SOME OTHER CODE BLOCKS
        server {
            listen 80;
            server_name mail.zvillo.com;

            # Location for Let's Encrypt Webroot validation
            location /.well-known/acme-challenge/ {
                root /var/www/certbot;
            }

            # Redirect all HTTP requests to HTTPS
            location / {
                return 301 https://$server_name$request_uri;
            }
        }
SOME OTHER CODE BLOCKS

Please do explain more to me as I am fairly new to the mail servers

But nginx is not replying to those HTTP requests. Your LiteSpeed server is. Which of these web servers do you want to handle these?

A 404 is expected to my test request below but you can see it is LiteSpeed. You either have to pass these acme challenges back to your nginx or use a webroot-path that LiteSpeed uses.

curl -I  http://zvillo.com/.well-known/acme-challenge/Test404
HTTP/1.1 404 Not Found
server: LiteSpeed
cf-edge-cache: cache,platform=wordpress
set-cookie: mailchimp_landing_site=(...)

The host system OR the docker container?

It seems like the docker container would be the one to use the cert.
While the host system is the one able to get the cert [as it is presently configured].

I think I will configure LiteSpeed to handle the challenge by setting Certbot's webroot-path to match LiteSpeed's document root (instead of using Nginx). Do you think this is the better approach, or should I stop LiteSpeed and let Nginx handle the challenge?
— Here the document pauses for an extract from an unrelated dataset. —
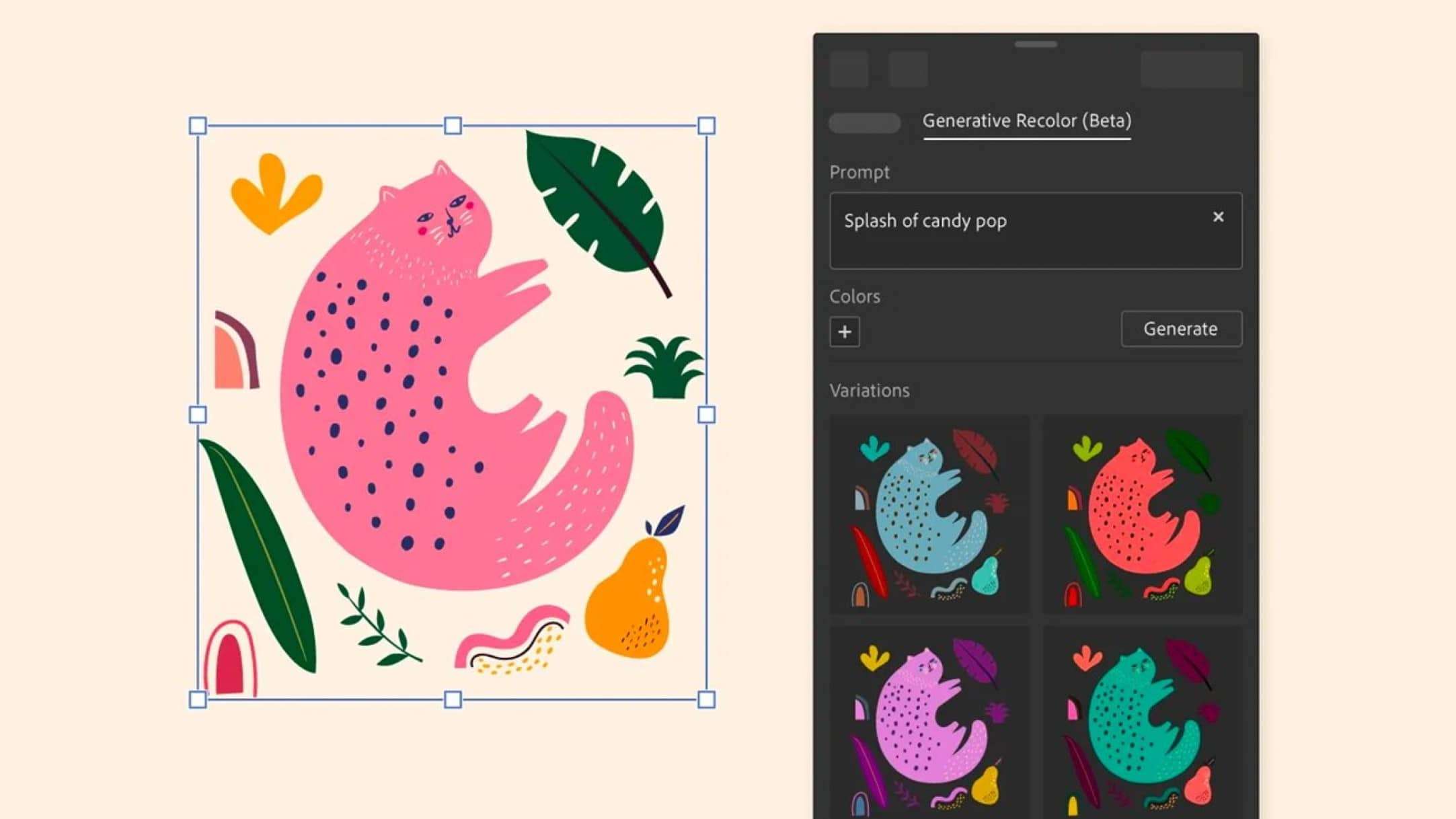The width and height of the screenshot is (1456, 819).
Task: Click the Generate button
Action: pyautogui.click(x=1181, y=329)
I would prefer the docker container to handle and use the certificate, since the mail server is running in the container. However, the host system is currently handling the Certbot configuration. Is there a recommended way to obtain the certificate on the host system and then pass it securely to the docker container, or would it be better to configure everything within the container itself?

I would try setting up LiteSpeed so that it proxies the challenge requests [for that FQDN] to the nginx [within the docker container].

I’m trying to use LiteSpeed exclusively on my server, as I plan to remove Nginx shortly. I’ve made the following changes to try and get Certbot working with LiteSpeed:

Modifications:
In the /usr/local/lsws/httpd.conf file, I added the following configuration at the end:

<VirtualHost *:80>
  ServerName mail.zvillo.com
  DocumentRoot "/var/www/certbot"

  <Location /.well-known/acme-challenge/>
      AllowOverride None
      Options None
      Require all granted
  </Location>

  # Redirect HTTP traffic to HTTPS
  RewriteEngine On
  RewriteCond %{HTTPS} !=on
  RewriteRule ^/?(.*) https://%{SERVER_NAME}/$1 [R=301,L]
</VirtualHost>

Test:
I also created a test file in the webroot to check if it’s being served correctly:

sudo mkdir -p /var/www/certbot/.well-known/acme-challenge
echo "test" | sudo tee /var/www/certbot/.well-known/acme-challenge/test-file

When I tried to access the file via:

http://mail.zvillo.com/.well-known/acme-challenge/test-file

I get a "404 Not Found" error.

Any insights on why LiteSpeed isn’t serving the ACME challenge file or what I might be missing in the configuration?

I don't think that VirtualHost you show is the one handling that HTTP request. Because it redirects all requests to HTTPS and an HTTP request is not redirected.

Is there a different LiteSpeed running? Like one on your host and one in a container? Otherwise, carefully review all of your VirtualHost configs to ensure there is no overlapping names and ports.

This topic was automatically closed 30 days after the last reply. New replies are no longer allowed.